E DOPO LA RETROCESSIONE, I PROCESSI. (SERVIZIO DI GIANNI LUSSOSO)
07/05/2013

Il campionato volge al termine e noi non abbiamo più niente da dire. Chi doveva parlare prima non l’ha fatto oppure lo ha fatto in modo ingiusto: il ragioniere ha fatto grandi promesse sulla base dello slogan “state sereni” e ha tradito tutte le attese; alcuni dirigenti non hanno saputo reggere il peso del ruolo e hanno “scascettato”; alcuni giornalisti hanno tradito il loro mestiere esponendosi a critiche dure da parte di molti tifosi in quanto hanno sostenuto, imperterriti, contro ogni verità tecnica, pur di non dispiacere il padrone di turno, ogni atto del ragioniere; alcuni tifosi, pochi per la realtà, si sono lasciati abbindolare dalle sirene e hanno sostenuto una politica disastrosa che ci ha ridotti alla B con diverse settimane di anticipo e dando solo alcuni scampoli di bel gioco, frutti più della casualità che della sagacia tecnica; la gran massa della tifoseria ha atteso speranzosa in un ravvedimento che non c’è stato ed ora, attonita, si chiede cosa sarà del prossimo futuro.
Molti mi chiedono di dire loro qualcosa dei programmi futuri della Pescara calcio: non sono in grado di farlo perché non ho la palla di cristallo e perché è impossibile anticipare ciò che nemmeno il ragioniere sa, dato che sta navigando a vista, sperando nella botta fortunata che gli dia qualche altro socio investitore, e punta sui potenziali risultati di un ricco mercato in uscita e stitico in entrata, come dire, speranzoso di vendere a molto e comprare a poco.

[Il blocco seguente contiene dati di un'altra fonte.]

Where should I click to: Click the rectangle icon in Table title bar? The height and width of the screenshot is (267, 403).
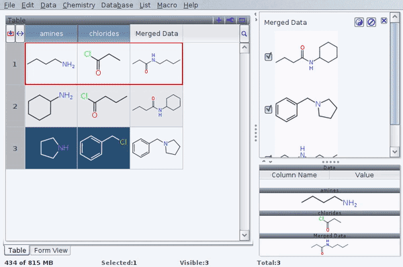(242, 20)
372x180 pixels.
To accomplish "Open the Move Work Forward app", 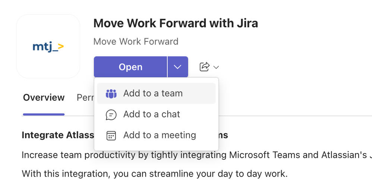I will point(130,67).
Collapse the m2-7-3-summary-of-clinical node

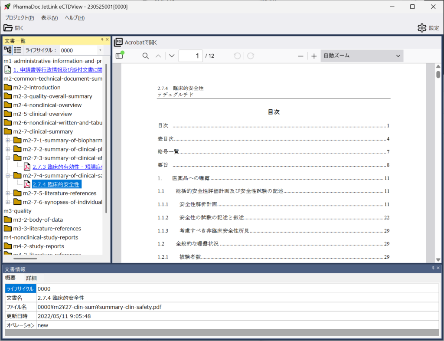pos(8,158)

Domani ci sarà di scena il Milan per la festa dei tifosi rossoneri. Decine di tifosi biancazzurri, pur provvisti di biglietto o di abbonamento, hanno espresso la decisione di non andare allo stadio; altri, invece, e sono la maggioranza, hanno precisato che andranno come sempre ma esprimeranno il loro dissenso.
Comunque, è un brutto momento da vivere, sia dal punto di vista calcistico e sia dal punto di vista societario.
L’inesperienza, la iattanza espressa in più di un’occasione, l’incapacità di ascoltare chi aveva suggerimenti validi da dare, hanno portato a questo risultato. Un vero peccato.
Ma il peggio non è nella retrocessione, ma nella mancanza di una progettualità basata su cose concrete.
Che un tifoso reagisca male alla critica di un giornalista libero da servilismo, ci sta. Che un tifoso possa scocciarsi per le critiche della stampa libera, ci sta pure. Che un consiglio direttivo ascolti solo e soltanto gli specialisti nel “signorsì, tutto va bene, tutto come dite voi”, non ci sta.
Non è possibile essere così ottusi da pensare di poter fare cose egregie senza studiare le realtà e le dinamiche di un campionato della massima divisione calcistica: con supponenza hanno cercato di vivere un campionato di A senza averne consapevolezza.
Peccato.
Che un tifoso poco illuminato potesse considerare “nemico” un cronista reo di fare notare, in tempo utile, gli errori che si stavano compiendo, ci poteva stare; ma che lo stesso atteggiamento fosse tenuto da chi aveva il dovere di gestire al meglio la realtà calcistica biancazzurra, questo non ci doveva stare.
Ora si guardano tutti attoniti e smarriti cercando di capire ciò che doveva essere chiaro molto tempo addietro. Sembrano usciti da uno tsunami e fanno fatica a rendersi conto del disastro combinato.
Tra qualche giorno cominceranno, statene certi, i caroselli delle accuse reciproche: ognuno tenterà di scaricare su altri le colpe dell’accaduto. E sarà dramma nel dramma!
Troppi apprendisti stregoni, forti solo della passione calcistica, ma senza cultura sportiva, bruciati, o se volete, scottati, dalle giuste critiche accusano chi le fa di essere dei gufi, o di portare sfiga, o altre scempiaggini simili…
La loro pochezza culturale li giustifica, anche se non li assolve. Troppo facile e dilettantesco incolpare il termometro per la febbre che registra, molto più difficile è accettare le stesse critiche facendo mea culpa.
Ma per riconoscere la validità delle critiche ci vuole onestà intellettuale che essi non hanno, ci vorrebbe un’educazione sportiva che non hanno, ci vorrebbe una umiltà che li renderebbe forti e consapevoli e invece esprimono un’arroganza che li fa sentire forti nella loro debolezza. E il risultato è quello che è sotto gli occhi di tutti: peggiore squadra della stagione, fallimento di tutte le scommesse fatte, incapacità di accettare la critica e testa sotto la sabbia a nascondere il proprio rossore, sempre che siano ancora capaci di vergognarsi.